Six of the 30 samples were paired sets of saliva and SN swab samples from the same time point for 3 individuals, and 6 samples (4 saliva, 2 SN swabs) were collected at different time points from 3 other individuals. The remaining 18 samples comprised 10 saliva, 7 SN swab, and 1 NP swab sample from individual patients.
SARS-CoV-2 amplicon-based NGS was done using 330 primer pairs to generate amplicons (size range 130–178 bp) covering the entire virus genome (except the first 25 bases and 30 bases upstream of the final polyA tail) to establish a direct-from-sample workflow. To rule out potential non-specific amplification of other viruses related in sequence, all amplicons were verified to have limited similarity to sarbecoviruses, outside of SARS-related coronaviruses (assumed not to be present in circulation).

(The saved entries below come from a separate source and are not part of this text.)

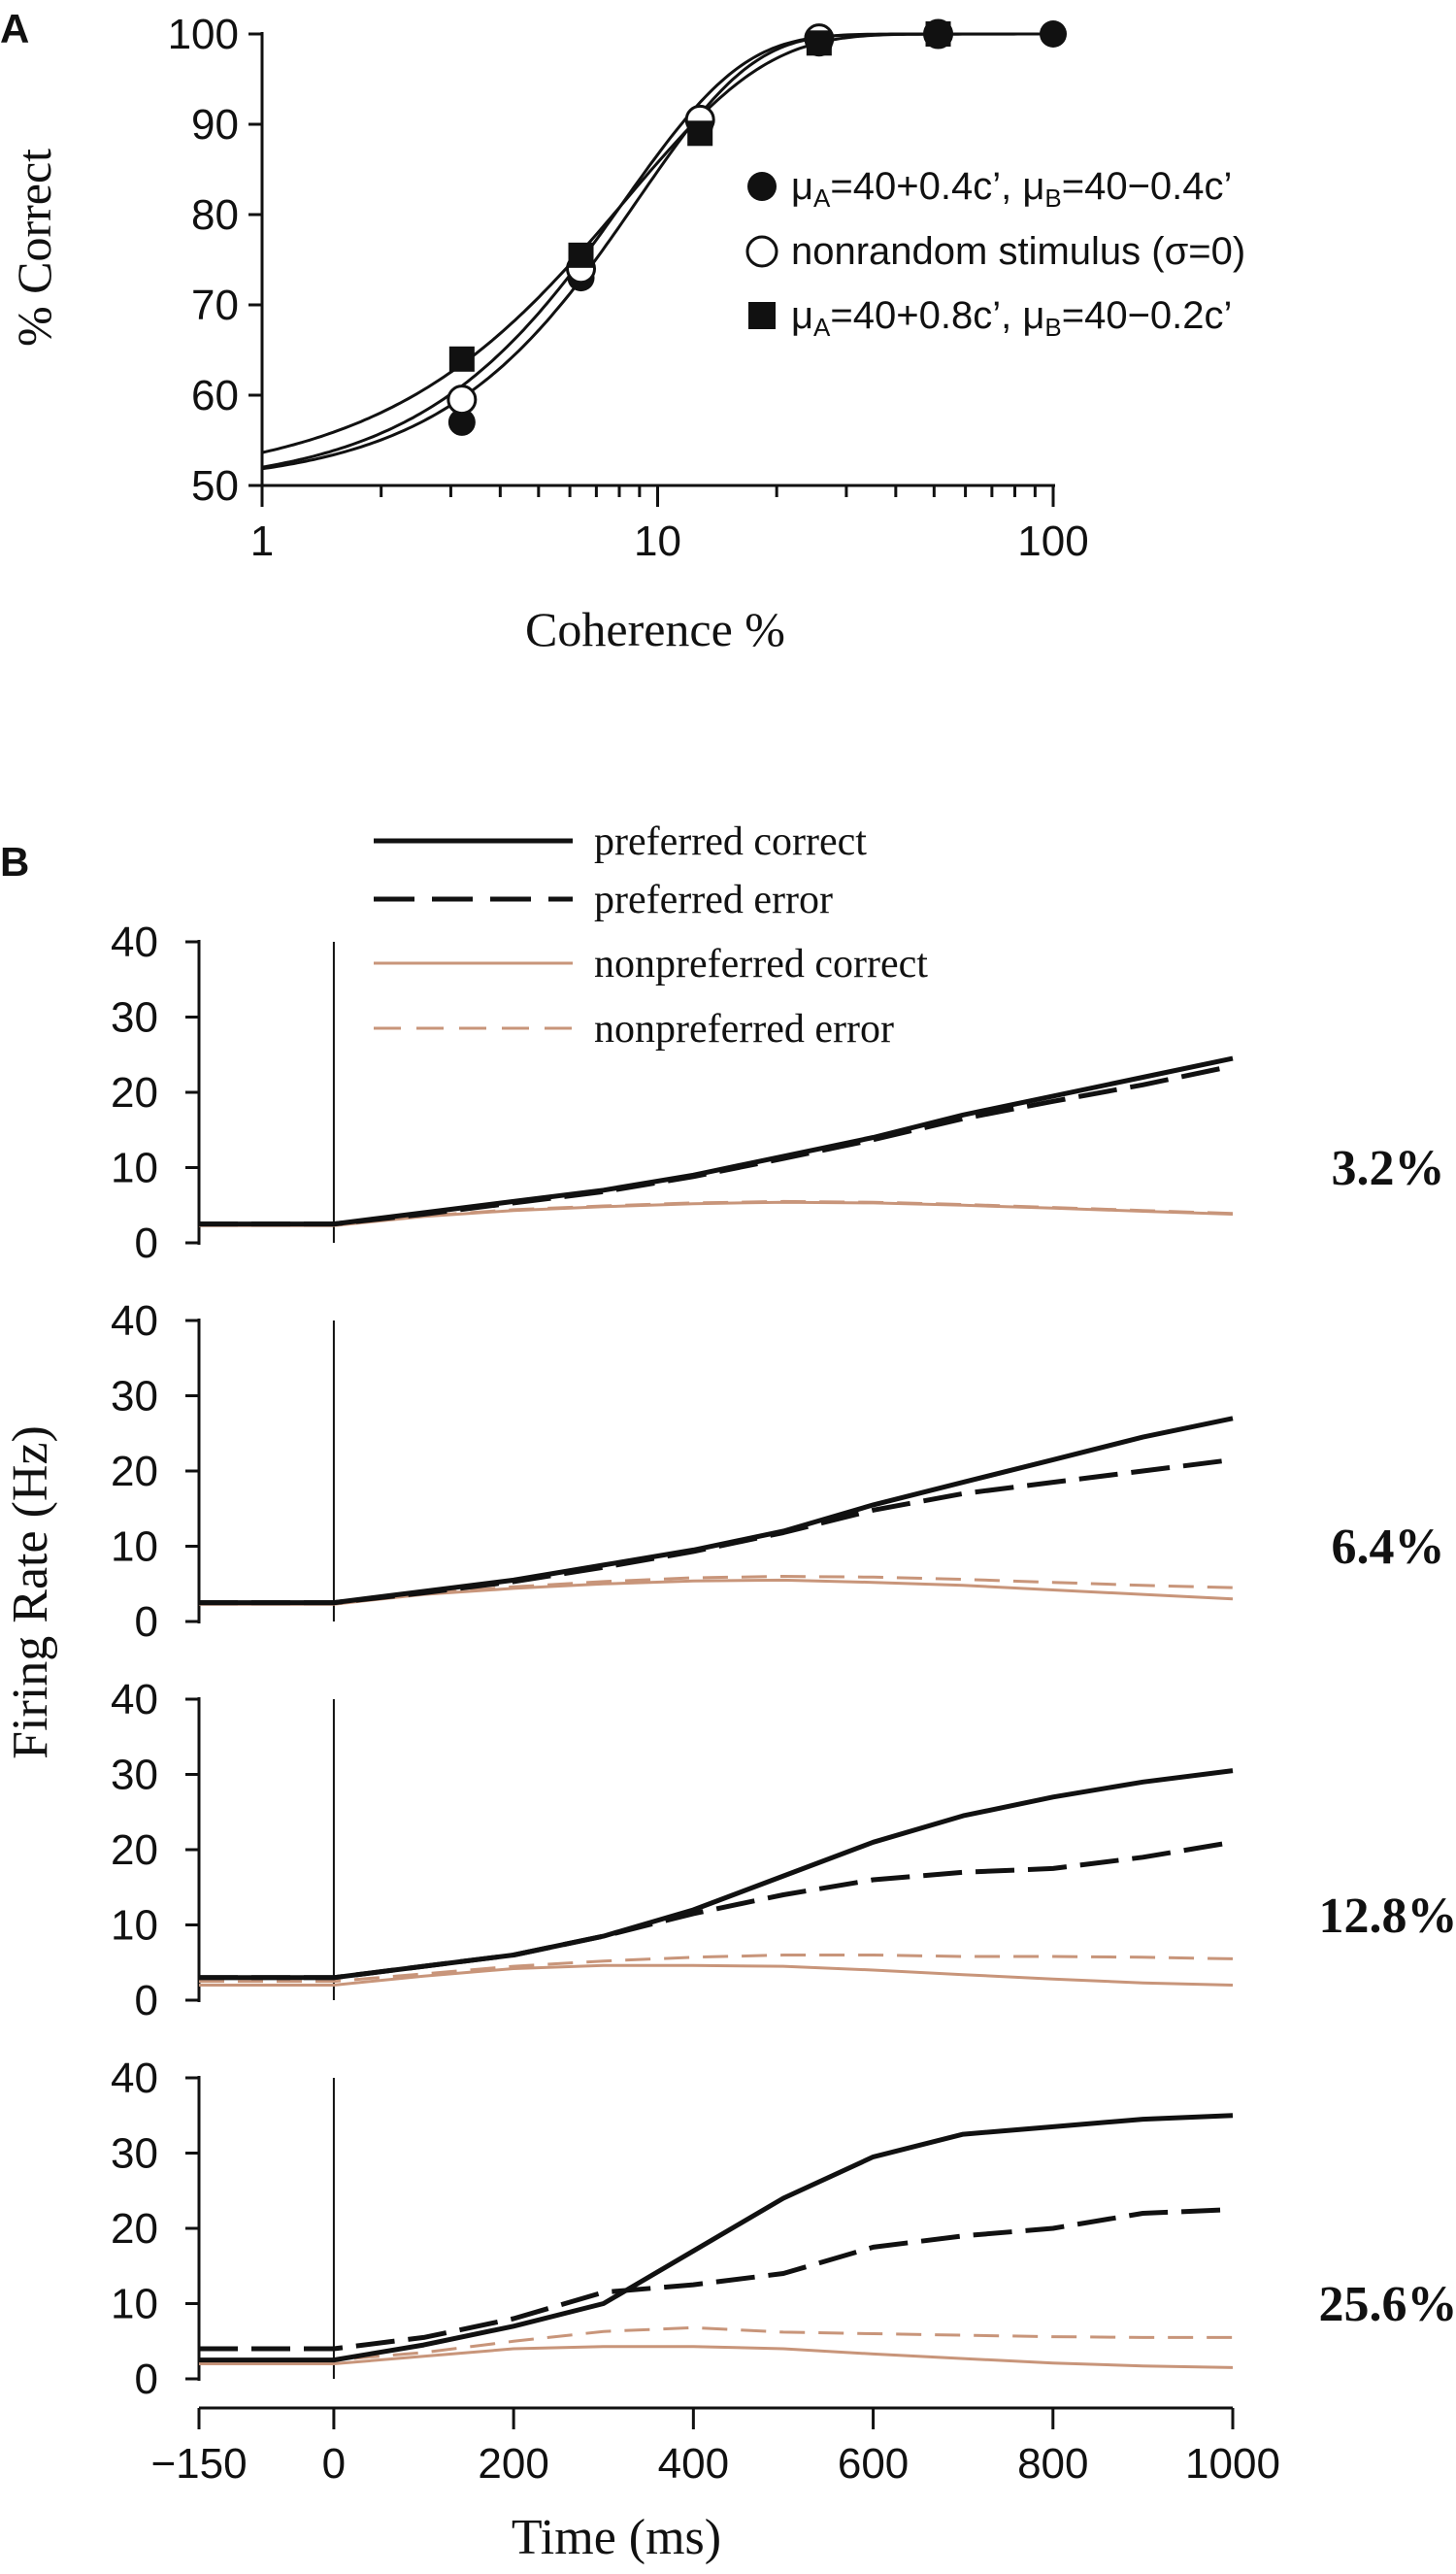 The width and height of the screenshot is (1456, 2574). Describe the element at coordinates (713, 900) in the screenshot. I see `panel-b-legend-label: preferred error` at that location.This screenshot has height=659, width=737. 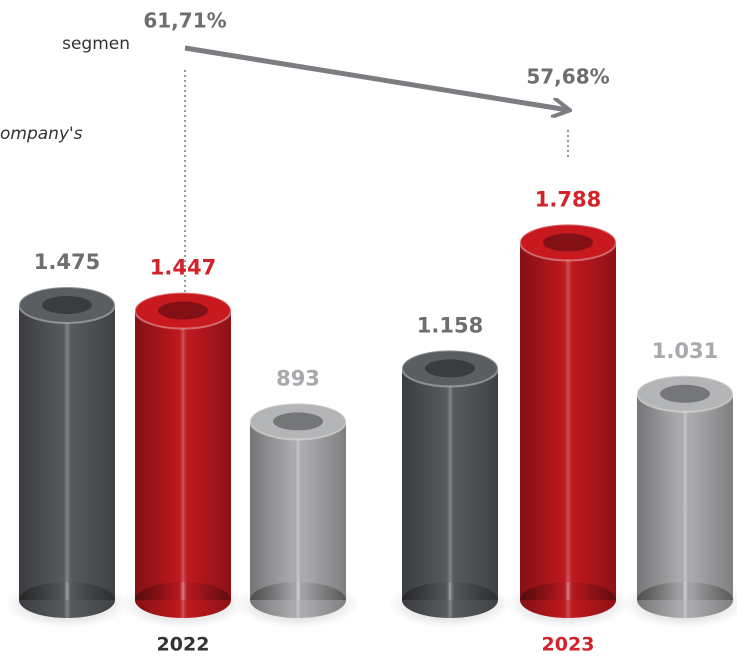 I want to click on value-label: 1.158, so click(x=450, y=325).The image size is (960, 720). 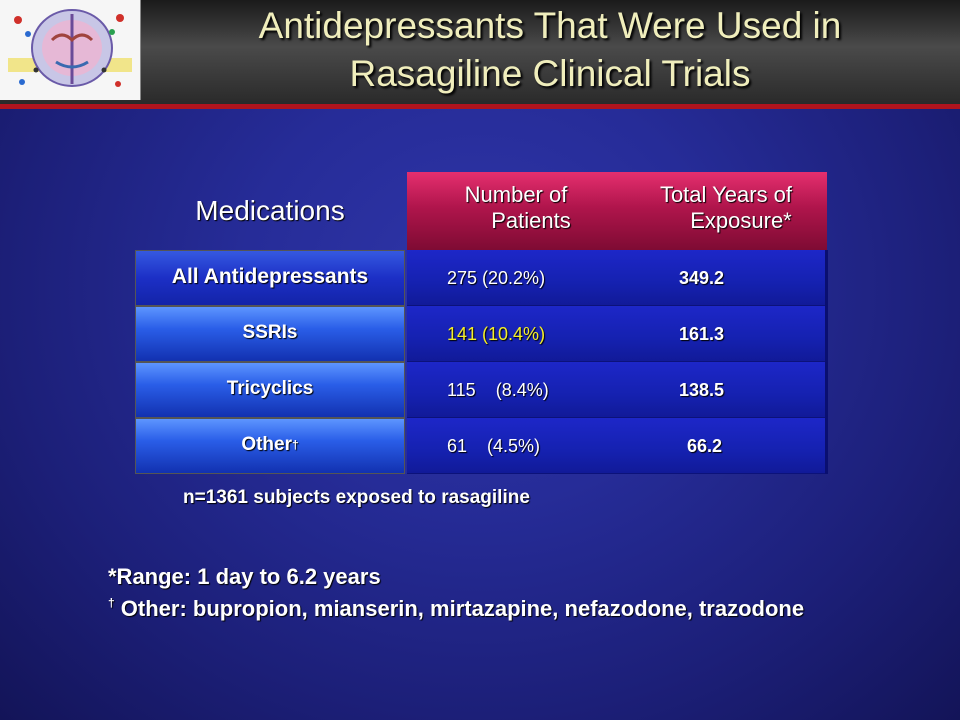 What do you see at coordinates (112, 603) in the screenshot?
I see `footnote-dagger-mark: †` at bounding box center [112, 603].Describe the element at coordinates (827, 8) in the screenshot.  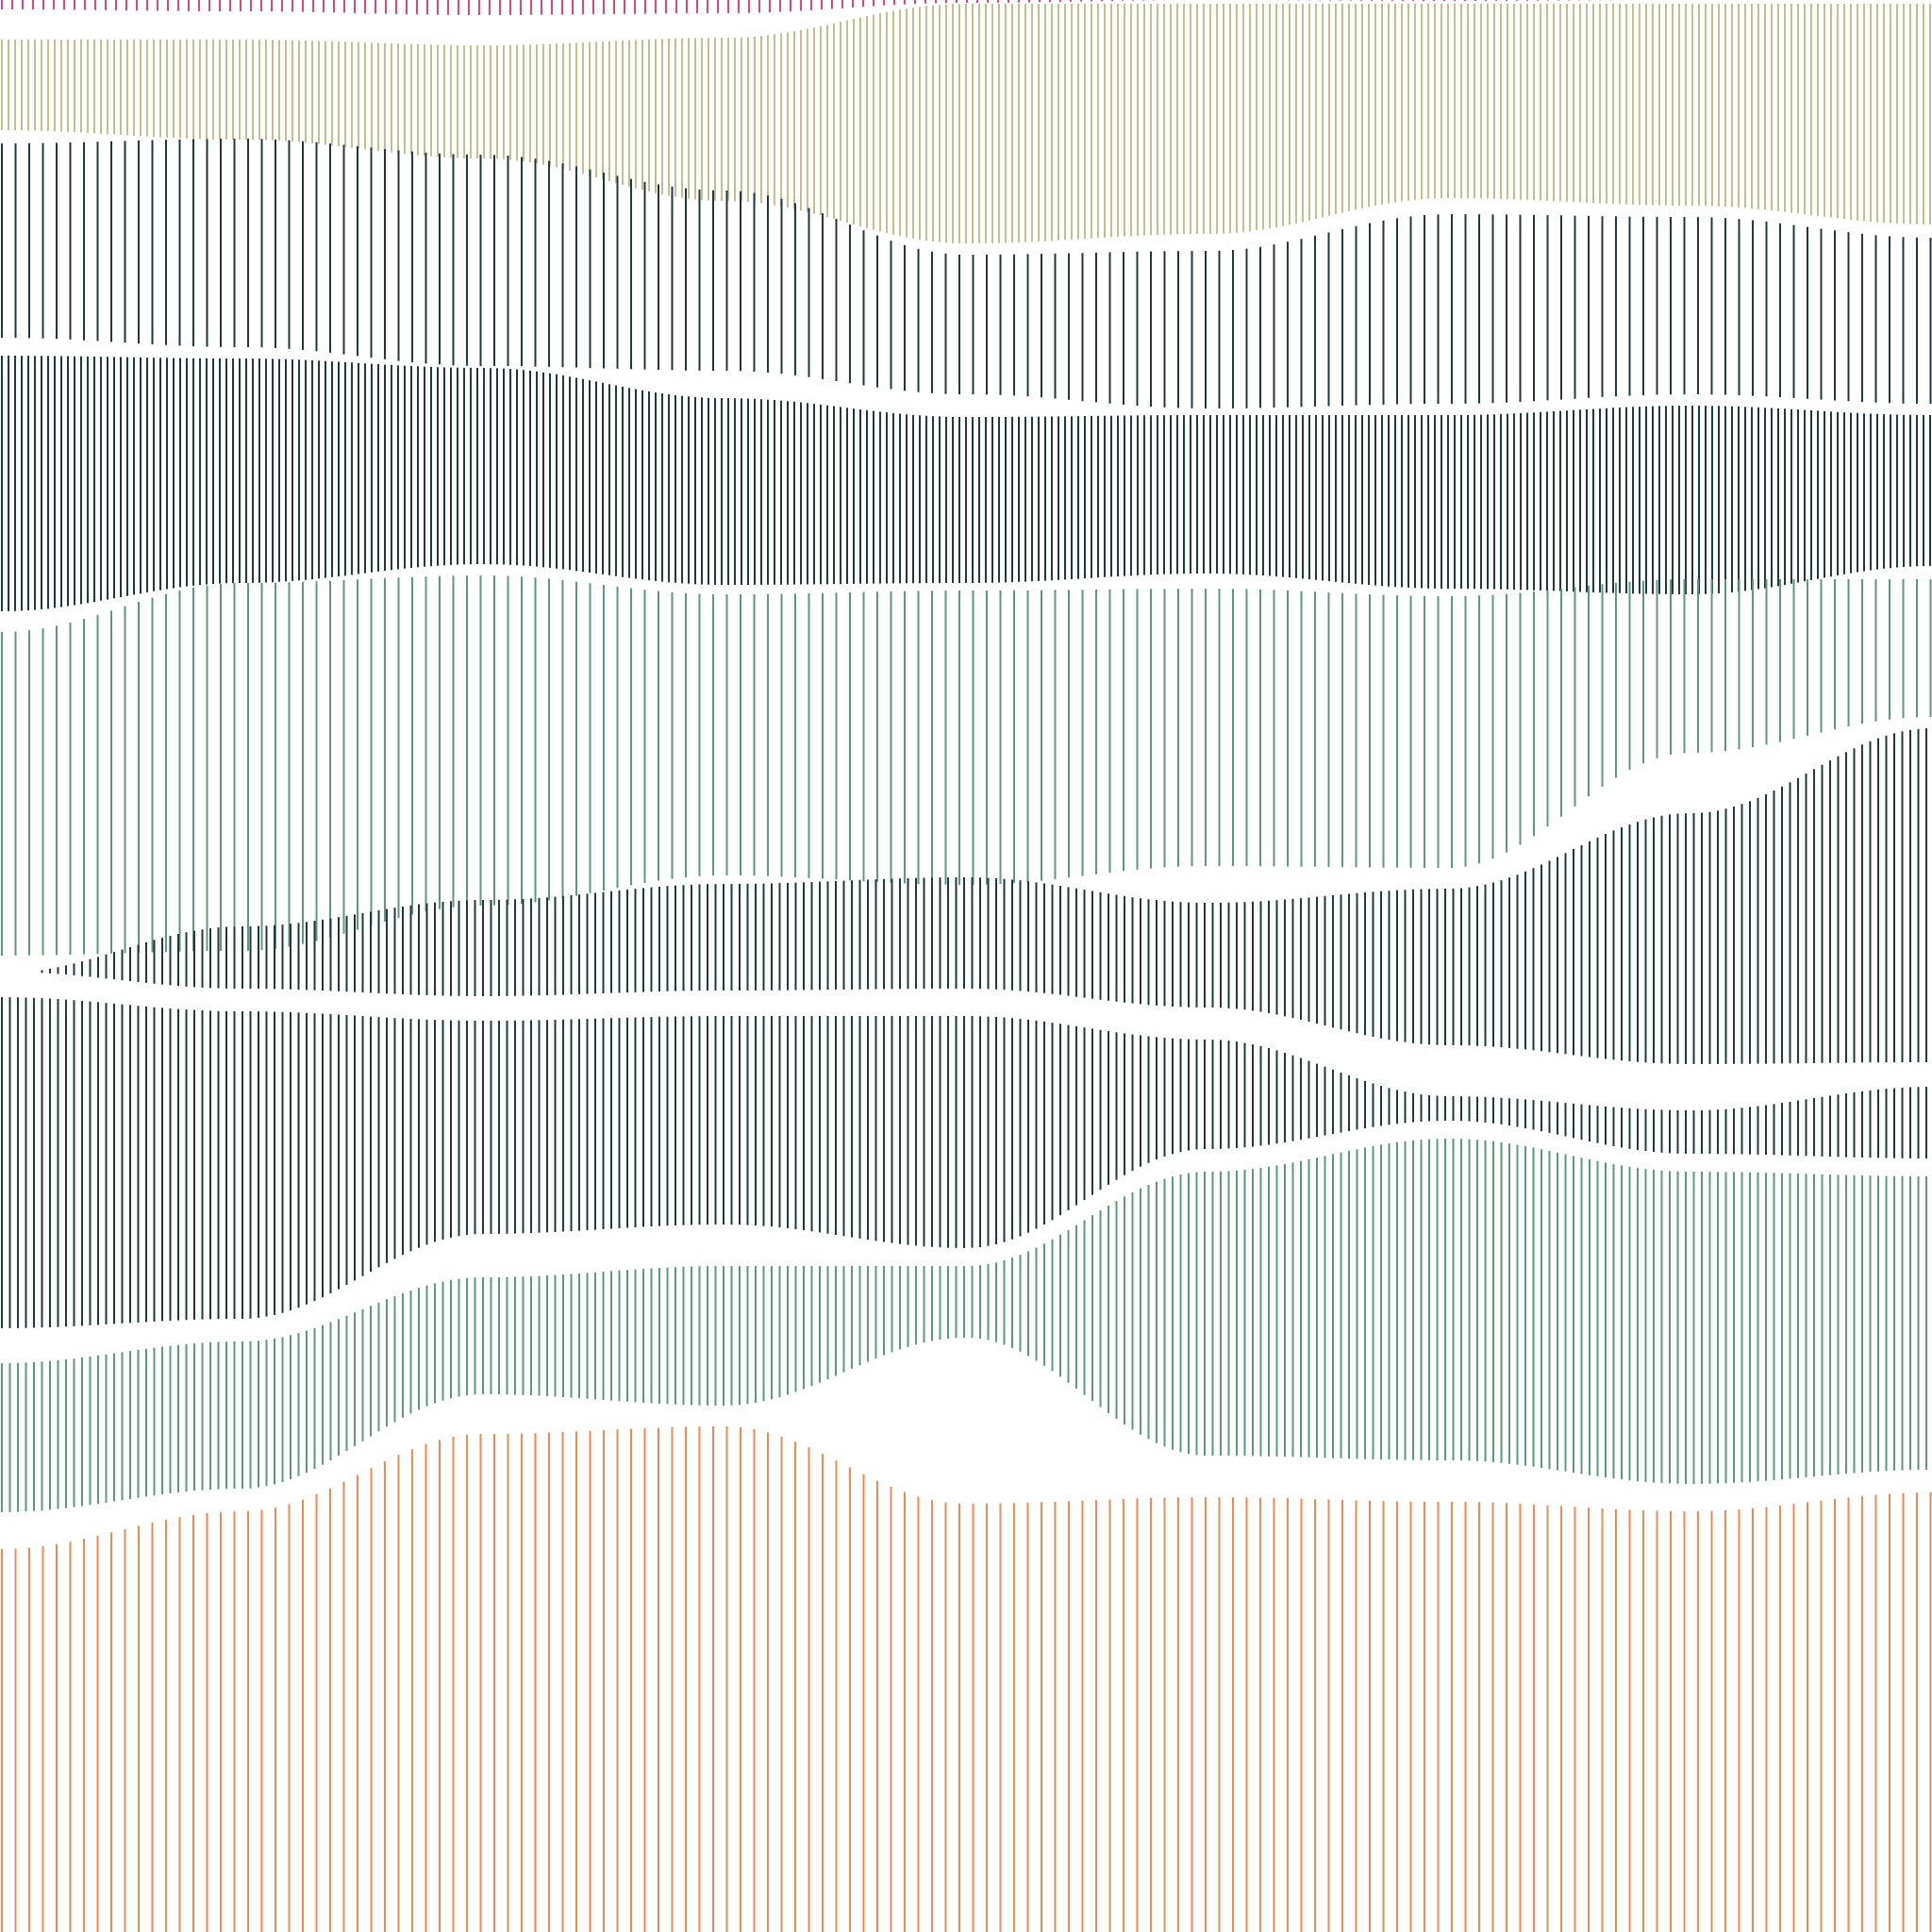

The threshold coverage (%) for making positive call by NGS was established by performing NGS on 5 negative (by RT-PCR) samples from this study, 11 negative NP swab samples from community testing, and 10 no-template controls (NTC). For samples with complete viral genomes (100% coverage ≥ 1 × coverage), phylogenetic analysis was performed to identify lineages based on sequence variants.
Statistical methods
We described our data using frequencies/percentages and median/interquartile range. We assessed the comparability between sampling methods using kappa-statistic and percent agreement. STATA 13.1 (StataCorp, Texas, USA) was used for all statistical calculations.
Results
We recruited 200 subjects—149 from the dormitory and 51 from CCF. There were 45 subjects with ARI and 104 asymptomatic close contacts recruited from the purpose-built dormitory, while 51 subjects with confirmed COVID-19 (8 asymptomatic at the time of diagnosis) were recruited at the CCF (Table 1).